KIEN coördineert sinds 2012 de uitvoering van het Unesco Verdrag ter Bescherming van het Immaterieel Cultureel Erfgoed in Nederland. Het kenniscentrum adviseert en begeleidt initiatieven om typisch Nederlandse tradities en gebruiken erkend te krijgen, met een vermelding in het landelijke inventaris of de wereldwijde erfgoedlijst.
Het vooral in Noord- en Oost-Nederland gekoesterde paasvuur heeft goede kaarten voor zo’n erkenning. Sterker: het jaarlijkse paasvuur in het Twentse Espelo is een paar jaar geleden al bijgeschreven in de nationale inventarislijst. Maar de traditie verdient een bredere erkenning, vindt Van Oostveen.
„Het paasvuur voldoet aan de drie basisvoorwaarden. Het gaat om ‘levend’ erfgoed, dat vandaag de dag nog beoefend wordt. Een tweede vereiste is dat het actief wordt ‘gedragen’ door mensen die het belangrijk vinden het van generatie op generatie in stand te houden. En tot slot mag het niet bij wet verboden zijn.” Dierenleed is bijvoorbeeld taboe.
‘Een fijn en sociaal gebeuren’
Dat zit bij de paasvuurtraditie allemaal goed, zegt de KIEN-directeur. „Het is een fijn en sociaal gebeuren waar hele dorpsgemeenschappen voor in touw zijn. Jongeren trappen geen rotzooi maar helpen met bouwen, maar ook ouderen doen mee en worden uit hun eenzaamheid getrokken. Dan zou je zeggen: Gemeente, knijp in je handen met zo’n traditie.”

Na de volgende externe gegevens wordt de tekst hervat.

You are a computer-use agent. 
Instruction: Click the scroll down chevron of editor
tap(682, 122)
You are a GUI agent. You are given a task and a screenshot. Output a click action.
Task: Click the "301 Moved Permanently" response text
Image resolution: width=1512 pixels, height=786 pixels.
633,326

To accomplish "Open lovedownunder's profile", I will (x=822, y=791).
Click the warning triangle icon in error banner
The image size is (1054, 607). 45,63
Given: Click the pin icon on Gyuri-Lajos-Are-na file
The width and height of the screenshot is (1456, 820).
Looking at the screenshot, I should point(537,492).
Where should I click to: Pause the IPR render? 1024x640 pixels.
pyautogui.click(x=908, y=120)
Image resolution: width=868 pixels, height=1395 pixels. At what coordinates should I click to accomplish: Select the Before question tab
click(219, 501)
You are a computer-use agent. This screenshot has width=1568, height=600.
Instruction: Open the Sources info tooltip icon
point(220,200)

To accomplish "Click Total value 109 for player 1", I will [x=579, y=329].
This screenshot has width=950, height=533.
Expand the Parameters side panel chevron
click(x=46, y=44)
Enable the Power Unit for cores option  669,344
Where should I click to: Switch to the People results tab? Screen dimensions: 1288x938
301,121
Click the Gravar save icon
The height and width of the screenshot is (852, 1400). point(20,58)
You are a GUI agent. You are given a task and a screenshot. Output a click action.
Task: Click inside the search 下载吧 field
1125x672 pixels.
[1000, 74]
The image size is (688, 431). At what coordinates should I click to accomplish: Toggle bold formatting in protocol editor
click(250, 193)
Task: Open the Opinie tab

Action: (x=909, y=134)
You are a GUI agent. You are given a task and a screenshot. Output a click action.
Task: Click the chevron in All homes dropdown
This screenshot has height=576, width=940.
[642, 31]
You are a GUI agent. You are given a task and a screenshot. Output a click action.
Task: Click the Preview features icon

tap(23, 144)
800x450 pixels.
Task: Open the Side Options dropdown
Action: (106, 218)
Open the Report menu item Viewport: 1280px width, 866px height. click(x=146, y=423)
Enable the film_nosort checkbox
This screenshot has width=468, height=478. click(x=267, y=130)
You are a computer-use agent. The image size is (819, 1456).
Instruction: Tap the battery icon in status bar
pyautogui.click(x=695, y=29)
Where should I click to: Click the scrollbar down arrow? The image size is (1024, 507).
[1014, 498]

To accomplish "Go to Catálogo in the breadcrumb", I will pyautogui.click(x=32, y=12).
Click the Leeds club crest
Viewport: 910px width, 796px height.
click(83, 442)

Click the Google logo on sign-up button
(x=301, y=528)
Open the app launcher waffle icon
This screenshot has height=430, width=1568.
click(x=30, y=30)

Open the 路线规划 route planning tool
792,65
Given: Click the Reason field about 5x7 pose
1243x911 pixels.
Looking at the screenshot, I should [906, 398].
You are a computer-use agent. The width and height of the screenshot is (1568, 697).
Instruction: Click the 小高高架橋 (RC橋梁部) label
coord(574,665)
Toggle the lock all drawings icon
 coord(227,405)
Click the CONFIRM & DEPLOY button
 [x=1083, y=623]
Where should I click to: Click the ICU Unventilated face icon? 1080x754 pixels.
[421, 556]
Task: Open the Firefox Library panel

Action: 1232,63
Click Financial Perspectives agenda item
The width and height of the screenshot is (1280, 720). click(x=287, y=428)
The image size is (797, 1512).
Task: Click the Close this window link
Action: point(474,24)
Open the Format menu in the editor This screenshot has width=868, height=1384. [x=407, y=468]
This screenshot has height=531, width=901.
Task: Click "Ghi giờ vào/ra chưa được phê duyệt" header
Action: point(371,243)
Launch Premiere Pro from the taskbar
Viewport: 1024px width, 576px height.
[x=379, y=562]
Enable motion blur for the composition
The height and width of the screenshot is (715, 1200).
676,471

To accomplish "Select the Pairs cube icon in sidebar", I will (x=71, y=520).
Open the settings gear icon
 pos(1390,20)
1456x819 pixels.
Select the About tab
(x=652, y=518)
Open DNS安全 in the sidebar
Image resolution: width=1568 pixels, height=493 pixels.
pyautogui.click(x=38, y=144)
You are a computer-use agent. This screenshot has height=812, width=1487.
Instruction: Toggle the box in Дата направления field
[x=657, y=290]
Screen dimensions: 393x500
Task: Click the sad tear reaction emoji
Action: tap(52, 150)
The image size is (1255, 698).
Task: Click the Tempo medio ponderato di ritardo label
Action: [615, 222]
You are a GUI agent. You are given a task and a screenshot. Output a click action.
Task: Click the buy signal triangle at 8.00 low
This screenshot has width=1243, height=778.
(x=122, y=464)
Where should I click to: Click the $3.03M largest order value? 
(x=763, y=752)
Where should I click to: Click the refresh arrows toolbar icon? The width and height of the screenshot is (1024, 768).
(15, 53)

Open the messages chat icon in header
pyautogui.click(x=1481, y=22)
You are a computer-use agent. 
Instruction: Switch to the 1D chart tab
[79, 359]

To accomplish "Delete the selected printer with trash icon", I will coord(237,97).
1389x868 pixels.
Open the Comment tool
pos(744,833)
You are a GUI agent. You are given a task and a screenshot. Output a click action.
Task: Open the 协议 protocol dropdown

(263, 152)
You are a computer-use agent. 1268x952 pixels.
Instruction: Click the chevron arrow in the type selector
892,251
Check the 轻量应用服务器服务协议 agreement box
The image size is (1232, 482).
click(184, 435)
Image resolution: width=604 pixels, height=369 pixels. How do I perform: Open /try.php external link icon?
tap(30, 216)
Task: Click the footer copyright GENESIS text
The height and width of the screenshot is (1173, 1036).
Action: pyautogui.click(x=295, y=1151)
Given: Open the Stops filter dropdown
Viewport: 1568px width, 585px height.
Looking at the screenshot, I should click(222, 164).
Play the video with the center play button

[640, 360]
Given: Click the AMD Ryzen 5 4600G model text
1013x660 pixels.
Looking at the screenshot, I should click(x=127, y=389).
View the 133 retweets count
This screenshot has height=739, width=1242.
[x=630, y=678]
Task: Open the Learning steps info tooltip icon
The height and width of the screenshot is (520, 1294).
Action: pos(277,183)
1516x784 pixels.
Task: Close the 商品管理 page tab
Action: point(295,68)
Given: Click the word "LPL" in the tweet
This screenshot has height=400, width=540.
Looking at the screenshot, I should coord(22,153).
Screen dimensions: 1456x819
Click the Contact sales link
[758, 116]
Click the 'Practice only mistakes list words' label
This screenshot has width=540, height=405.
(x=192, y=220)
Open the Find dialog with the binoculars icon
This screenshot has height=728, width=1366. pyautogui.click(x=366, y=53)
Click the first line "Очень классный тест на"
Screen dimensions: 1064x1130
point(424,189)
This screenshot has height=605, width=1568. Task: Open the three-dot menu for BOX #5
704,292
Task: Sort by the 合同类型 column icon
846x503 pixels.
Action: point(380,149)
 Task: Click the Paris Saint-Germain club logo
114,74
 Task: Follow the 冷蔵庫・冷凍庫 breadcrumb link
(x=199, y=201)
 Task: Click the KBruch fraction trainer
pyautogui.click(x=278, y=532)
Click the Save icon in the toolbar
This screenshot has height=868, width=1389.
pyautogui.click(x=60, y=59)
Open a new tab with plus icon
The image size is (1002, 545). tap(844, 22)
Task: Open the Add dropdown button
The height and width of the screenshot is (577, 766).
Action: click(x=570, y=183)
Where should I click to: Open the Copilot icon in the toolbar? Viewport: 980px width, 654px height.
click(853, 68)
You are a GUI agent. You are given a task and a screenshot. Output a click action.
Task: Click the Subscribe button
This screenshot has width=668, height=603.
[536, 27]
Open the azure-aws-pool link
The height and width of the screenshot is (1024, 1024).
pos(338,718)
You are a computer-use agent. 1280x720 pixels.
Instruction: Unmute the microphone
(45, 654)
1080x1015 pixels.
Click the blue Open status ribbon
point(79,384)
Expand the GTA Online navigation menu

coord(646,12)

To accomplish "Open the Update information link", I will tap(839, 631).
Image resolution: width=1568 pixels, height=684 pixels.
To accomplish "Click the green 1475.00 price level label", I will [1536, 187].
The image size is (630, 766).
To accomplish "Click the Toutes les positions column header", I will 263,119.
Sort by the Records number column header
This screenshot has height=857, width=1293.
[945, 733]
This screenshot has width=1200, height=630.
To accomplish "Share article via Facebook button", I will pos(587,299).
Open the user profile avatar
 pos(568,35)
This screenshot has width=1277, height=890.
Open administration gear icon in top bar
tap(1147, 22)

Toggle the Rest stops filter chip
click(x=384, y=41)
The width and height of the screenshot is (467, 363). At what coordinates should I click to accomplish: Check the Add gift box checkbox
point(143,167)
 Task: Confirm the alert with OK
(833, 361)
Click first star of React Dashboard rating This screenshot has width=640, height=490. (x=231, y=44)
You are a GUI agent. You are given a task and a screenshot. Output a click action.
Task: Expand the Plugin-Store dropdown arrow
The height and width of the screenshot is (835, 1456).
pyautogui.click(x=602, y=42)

Maar juist daar lopen paasbultbouwers tegen steeds meer obstakels aan, zegt woordvoerder Barry Gepken van de stichting De Mammoet die het paasvuur in Erica coördineert. Dat kost ieder jaar meer moeite, die dit jaar uiteindelijk ook nog eens niet wordt beloond doordat de gemeente de toestemming introk vanwege de droogte.
Voor de vereiste vergunning moest De Mammoet onder meer aantonen dat het paasvuur geen stikstofuitstoot in de natuur brengt of beschermde dieren en plantensoorten schaadt. Bovendien zijn stichtingsbestuurders financieel aansprakelijk als het mis gaat. „Dat is voor een clubje als van ons nauwelijks meer te dragen”, zegt Gepken.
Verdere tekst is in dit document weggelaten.